_YOUR GOAL_:
Starting with the line that has "You are a GUI" in the records below and ending with the line that has "Image resolution: width=756", output those lines exactly and nothing more; omit the pictures.

_DATA UNDER STUDY_:
- Opening Delimiter -
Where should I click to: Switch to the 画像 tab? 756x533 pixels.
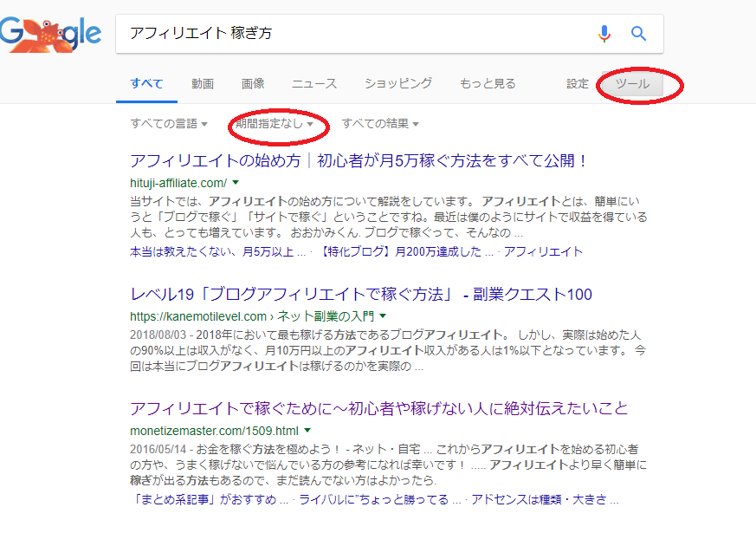[253, 84]
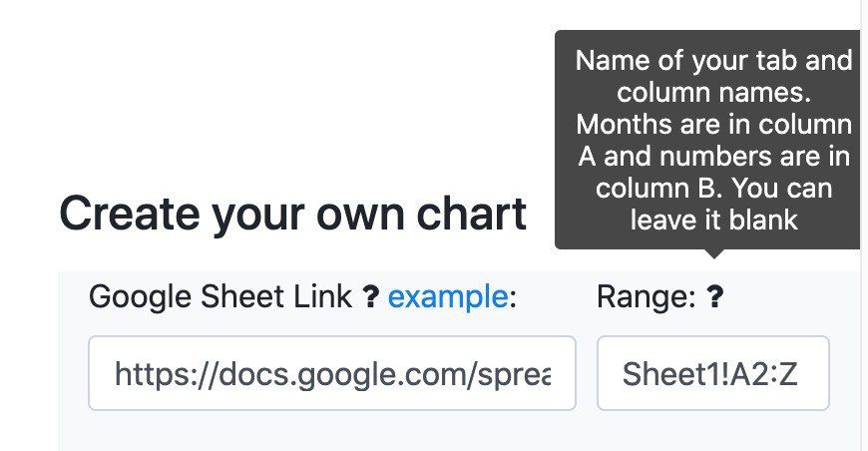The image size is (868, 451).
Task: Focus the Google Sheet URL input field
Action: tap(332, 373)
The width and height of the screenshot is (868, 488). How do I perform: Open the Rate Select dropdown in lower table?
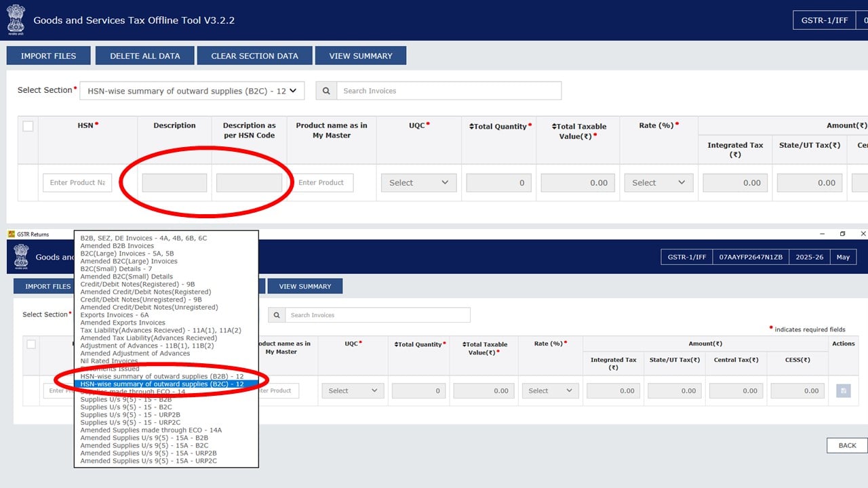tap(550, 391)
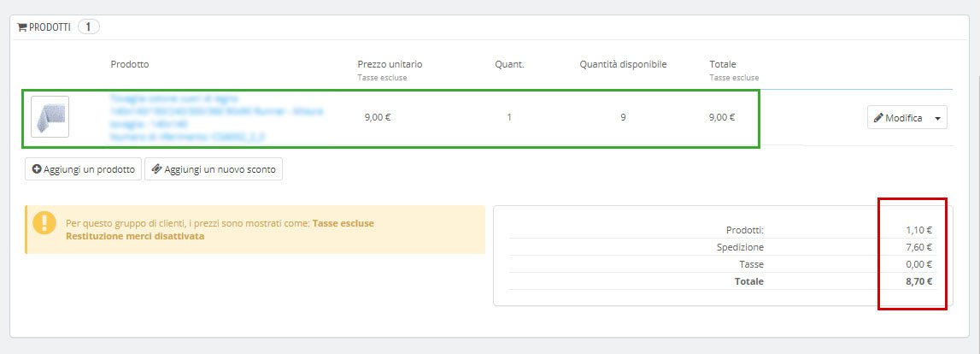This screenshot has width=980, height=354.
Task: Click the Prezzo unitario column header
Action: 390,64
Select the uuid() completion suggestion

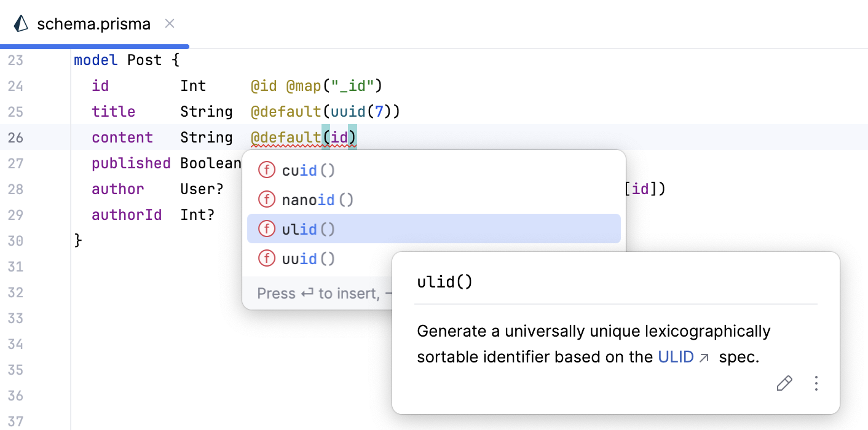pos(307,258)
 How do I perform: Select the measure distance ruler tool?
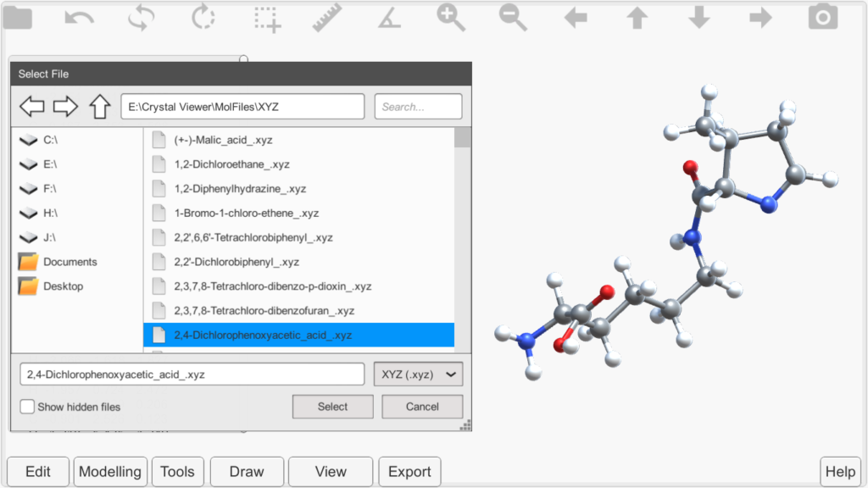coord(326,19)
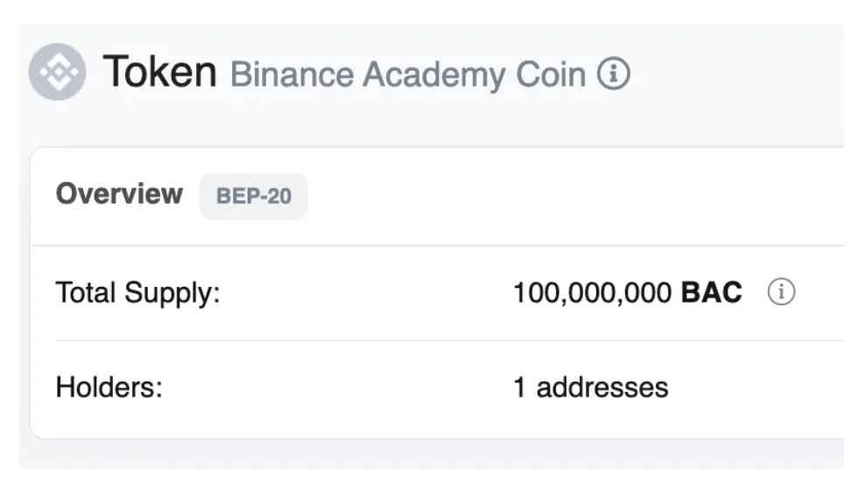The width and height of the screenshot is (865, 504).
Task: Open info icon beside Binance Academy Coin
Action: coord(614,73)
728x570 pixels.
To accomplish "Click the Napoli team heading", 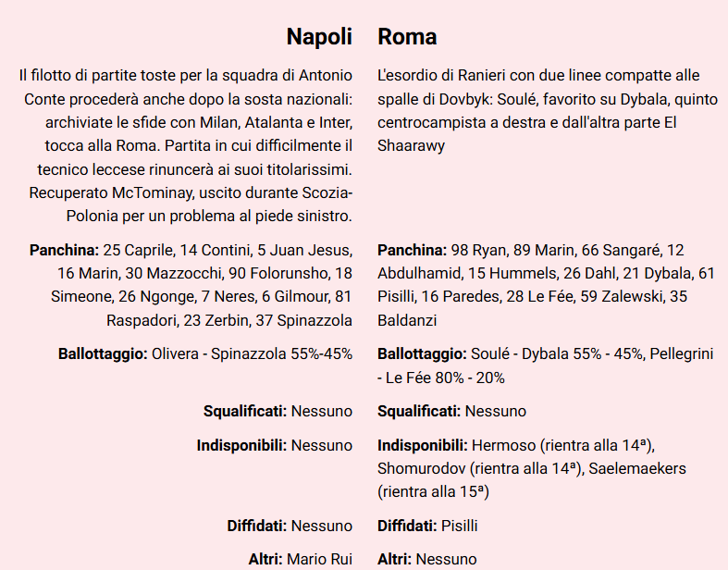I will click(319, 37).
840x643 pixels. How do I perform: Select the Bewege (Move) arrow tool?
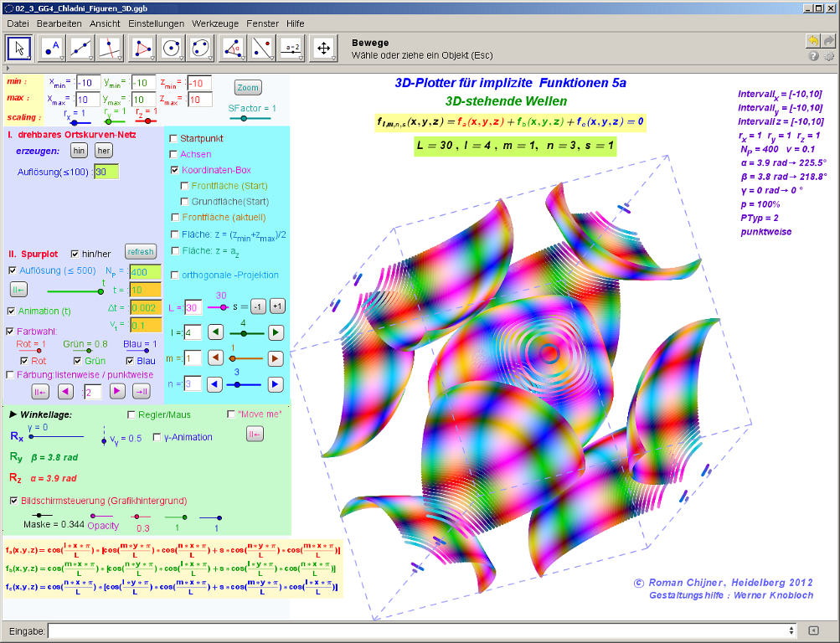tap(20, 48)
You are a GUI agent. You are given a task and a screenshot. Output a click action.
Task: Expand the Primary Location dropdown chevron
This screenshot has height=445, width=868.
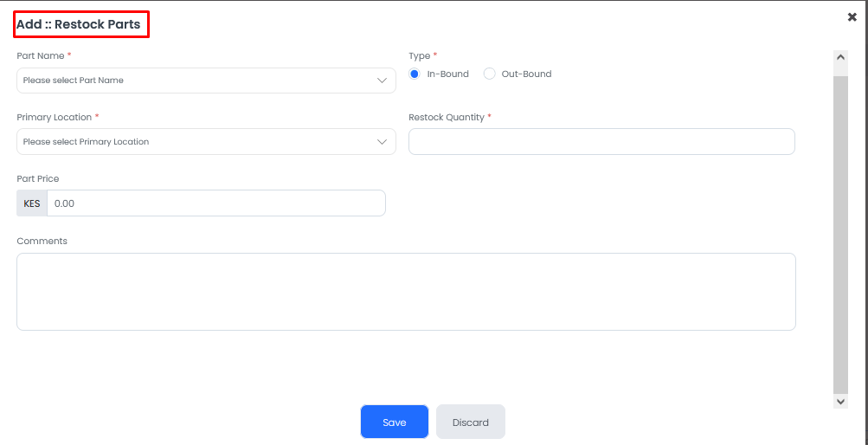pyautogui.click(x=382, y=142)
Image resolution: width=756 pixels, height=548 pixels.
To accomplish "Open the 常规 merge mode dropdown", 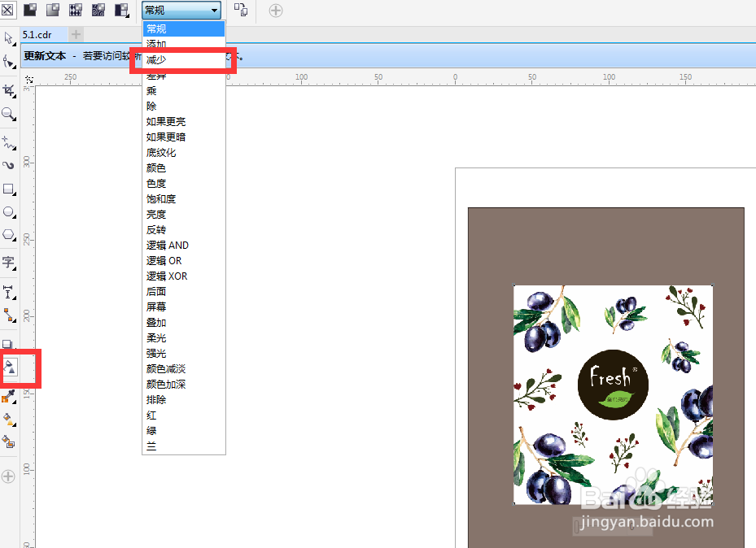I will point(215,11).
- Closing Delimiter -
_ANSWER FOR THIS EXERCISE_:
You are a GUI agent. You are given a task and a screenshot. Output a click action.
Task: Expand the Primary Location dropdown chevron
This screenshot has height=445, width=868.
pyautogui.click(x=382, y=142)
Image resolution: width=756 pixels, height=548 pixels.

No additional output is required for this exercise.